(Document extract)
- - -

Assemblywoman Christy Smith was clinging to a slim lead Wednesday in her bid to unseat Mike Garcia in a rematch for the 25th Congressional District post.

With initial vote-counting completed from Tuesday’s election, Smith had 51.3% of the vote, to Garcia’s 48.7%, or 105,194 votes to Garcia’s 99,843 votes. It was not immediately clear how many ballots still remain to be tallied in the race, and mail-in ballots can be received and counted for as many as 17 days after the election.

Smith was hoping to avenge an earlier loss to the Republican Garcia and take back the seat for the Democratic Party.

It was technically the fourth time in nine months the duo faced off at the ballot box. In March, Smith and Garcia finished one-two in a special election to fill out the term of Rep. Katie Hill, who resigned following the online release of salacious photos and allegations of an extramarital affair with a staff member.

On that same ballot, Smith and Garcia also topped essentially the same field of candidates in a separate primary race to fill Hill’s seat for the next two years.

In May, Smith and Garcia squared off in the runoff of the March special election to complete Hill’s original term, and Garcia emerged victorious and was sworn into Congress.

The winner in the current race will take over the seat for the next two years.

The 25th District stretches from the Antelope Valley into Ventura County. It was one of several Southland districts targeted by Republicans after sweeping losses the party suffered in 2018.

Smith was endorsed by many of the area’s biggest Democratic names and by the Democratic Congressional Campaign Committee. Her campaign website touted a variety of priority issues, led by improving public education, ending “corruption in Washington,” boosting support for first responders and ensuring access to affordable health care.

Garcia is a former Navy pilot who said he was inspired to vie for the post because Hill “did not represent our moderate district. I have the choice to stand on the sidelines and see what happens but that is not in my DNA. This is an extension of my desire to serve, this time to fight for my district.”

Another close race played out in the 34th Congressional District, representing a large chuck of central Los Angeles County. Incumbent Democrat Jimmy Gomez seemed to be fending off a strong challenge from fellow Democrat David Kim, who billed himself as a more progressive choice. Gomez had 52.6%, or 78,984 votes, to Kim’s 47.3%, or 71,042 votes.

In a closely watched race for the 45th Congressional District seat in Orange County, Democratic Rep. Katie Porter emerged victorious over Republican Greg Raths. Porter, an attorney and UC Irvine law professor, was challenged in the March primary by Raths and five other Republicans in a district that was long considered a safe conservative area but has seen a growing influx of Democrat voters.

The district covers an inland area between roughly Mission Viejo and Yorba Linda.

- - -

(Exercise description) In the election report, what share of the vote did Christy Smith hold once initial vote-counting was completed?

(Dataset extract)
- - -

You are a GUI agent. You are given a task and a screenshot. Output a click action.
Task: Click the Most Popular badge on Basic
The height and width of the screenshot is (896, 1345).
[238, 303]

- - -

(Written response) 51.3%, or 105,194 votes.